Clay minerals are hydrous aluminium phyllosilicates, sometimes with variable amounts of iron, magnesium, alkali metals, alkaline earths and other cations. Clays have structures similar to the micas and therefore form flat hexagonal sheets. Clay minerals are common weathering products (including weathering of feldspar) and low temperature hydrothermal alteration products. Clay minerals are very common in fine grained sedimentary rocks such as shale, mudstone and siltstone and in fine grained metamorphic slate and phyllite.
Clays are ultra fine grained (normally considered to be less than 2 micrometres in size on standard particle size classifications) and so require special analytical techniques. Standards include x-ray diffraction, electron diffraction methods, various spectroscopic methods such as Mossbauer spectroscopy, infrared spectroscopy, and EDS or energy dispersive spectroscopy. These methods should always augment standard polarized light microscopy, a technique which is sometimes overlooked but often where fundamental occurrences or petrologic relationships are established.
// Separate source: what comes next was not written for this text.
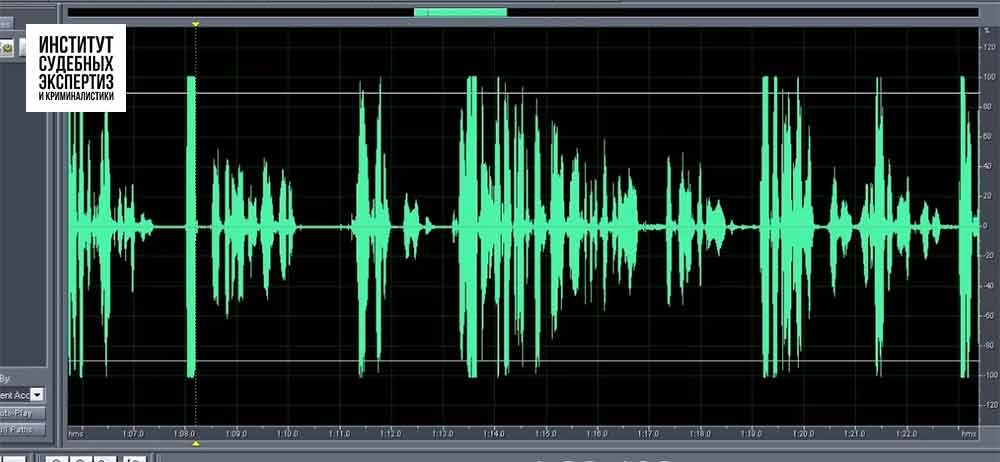Click the institute logo watermark

click(x=76, y=67)
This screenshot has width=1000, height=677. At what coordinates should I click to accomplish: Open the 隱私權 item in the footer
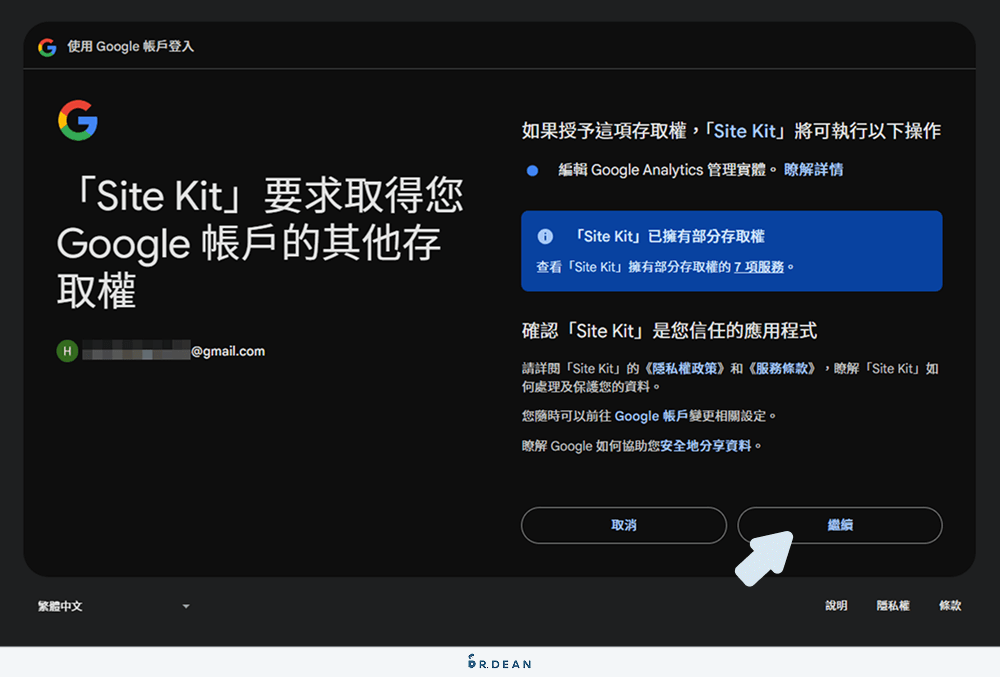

Clays are commonly referred to as 1:1 or 2:1. Clays are fundamentally built of tetrahedral sheets and octahedral sheets, as described in the Structure section below. A 1:1 clay would consist of one tetrahedral sheet and one octahedral sheet, and examples would be kaolinite and serpentine. A 2:1 clay consists of an octahedral sheet sandwiched between two tetrahedral sheets, and examples are illite, smectite, attapulgite, and chlorite (although chlorite has an external octahedral sheet often referred to as "brucite").
Like all phyllosilicates, clay minerals are characterised by two-dimensional sheets of corner sharing SiO4 and AlO4 tetrahedra. These tetrahedral sheets have the chemical composition (Al,Si)3O4, and each tetrahedron shares 3 of its vertex oxygen atoms with other tetrahedra forming a hexagonal array in two-dimensions. The fourth vertex is not shared with another tetrahedron and all of the tetrahedra "point" in the same direction (i.e. all of the unshared vertices are on the same side of the sheet).
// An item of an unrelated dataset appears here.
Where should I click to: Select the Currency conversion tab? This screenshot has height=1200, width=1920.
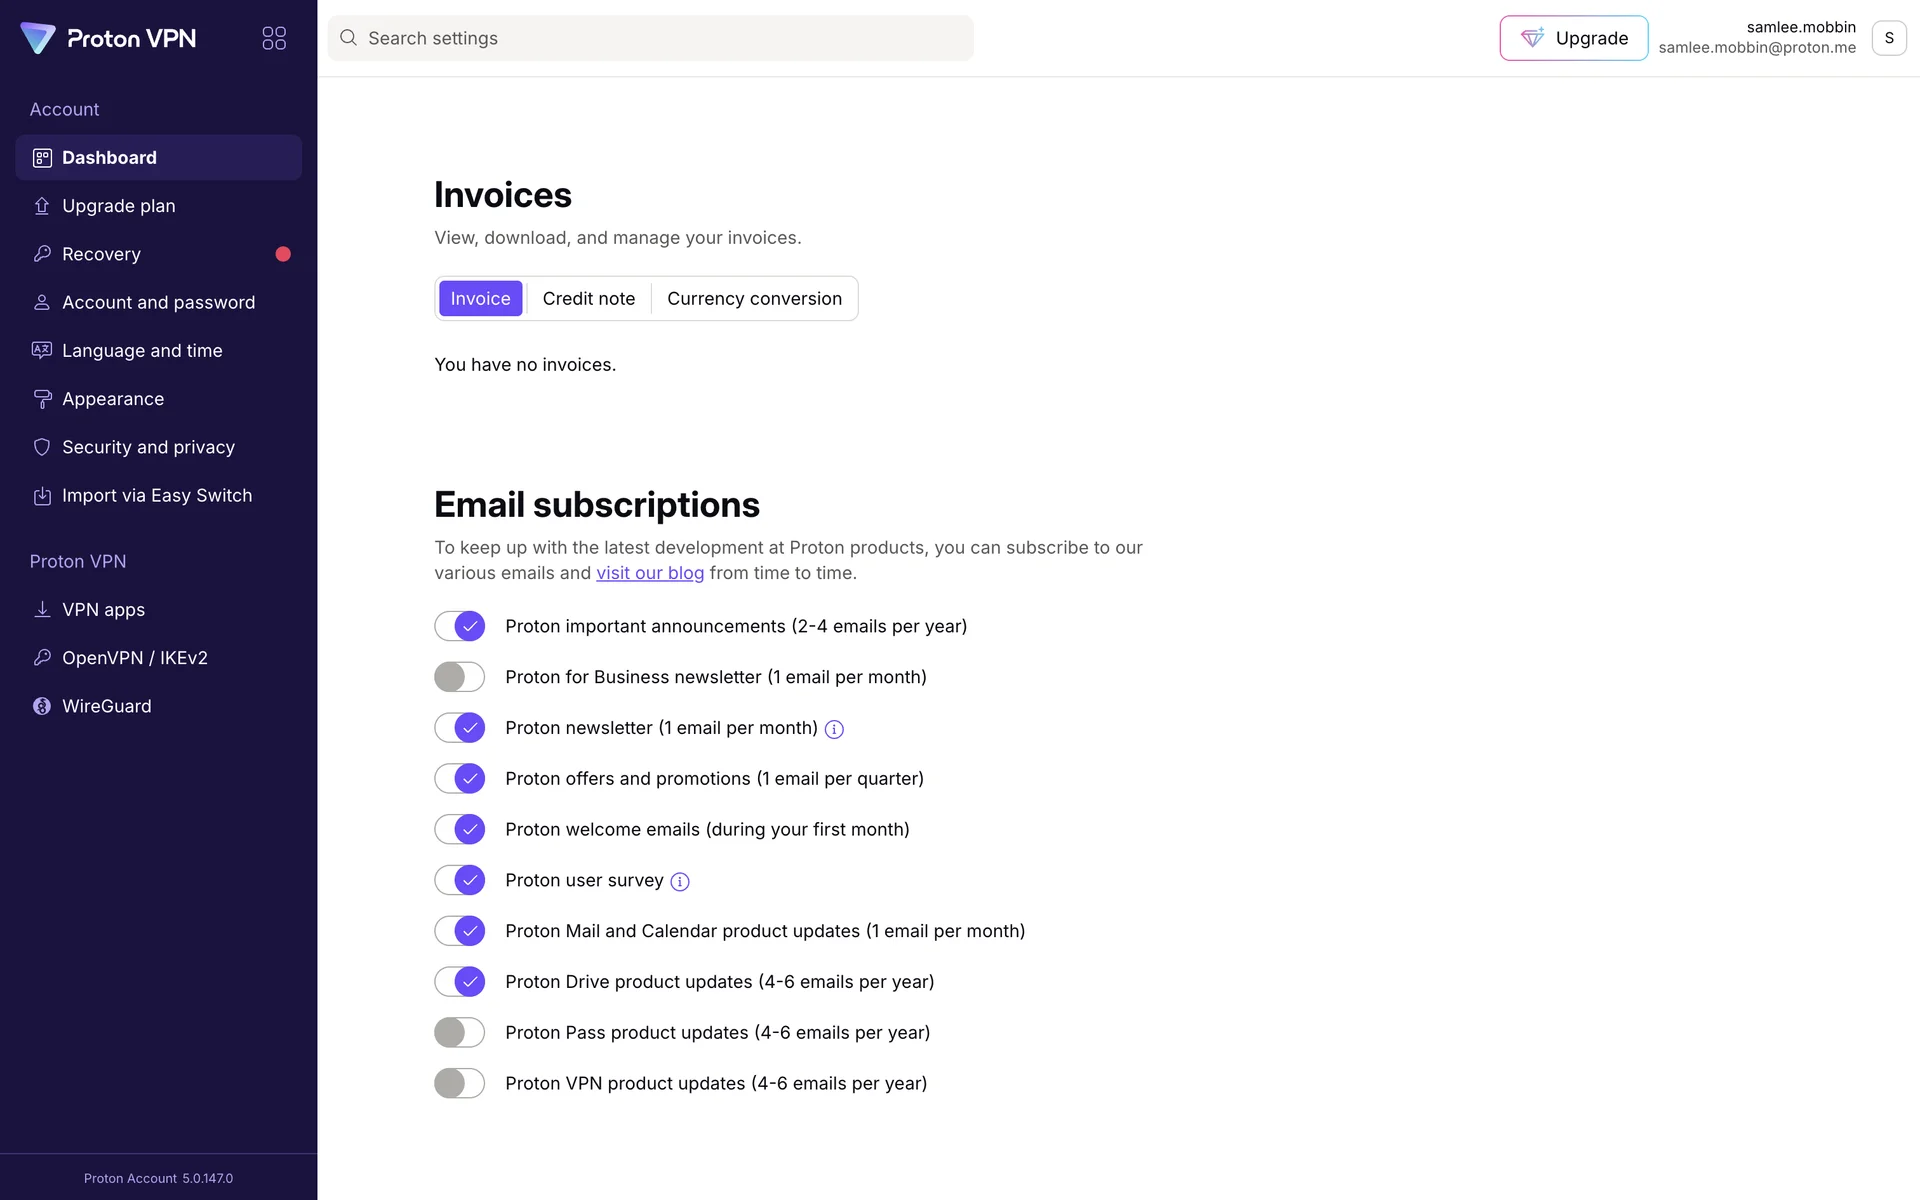(754, 299)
In clays the tetrahedral sheets are always bonded to octahedral sheets formed from small cations, such as aluminium or magnesium, coordinated by six oxygen atoms. The unshared vertex from the tetrahedral sheet also form part of one side of the octahedral sheet but an additional oxygen atom is located above the gap in the tetrahedral sheet at the center of the six tetrahedra. This oxygen atom is bonded to a hydrogen atom forming an OH group in the clay structure. Clays can be categorised depending on the way that tetrahedral and octahedral sheets are packaged into layers. If there is only one tetrahedral and one octahedral group in each layer the clay is known as a 1:1 clay. The alternative, known as a 2:1 clay, has two tetrahedral sheets with the unshared vertex of each sheet pointing towards each other and forming each side of the octahedral sheet.
Bonding between the tetrahedral and octahedral sheets requires that the tetrahedral sheet becomes corrogated or twisted, causing ditrigonal distortion to the hexagonal array, and the octahedral sheet is flattened. This minimizes the overall bond-valence distortions of the crystallite.
Depending on the composition of the tetrahedral and octahedral sheets, the layer will have no charge, or will have a net negative charge. If the layers are charged this charge is balanced by interlayer cations such as Na+ or K+. In each case the interlayer can also contain water. The crystal structure is formed from a stack of layers interspaced with the interlayers.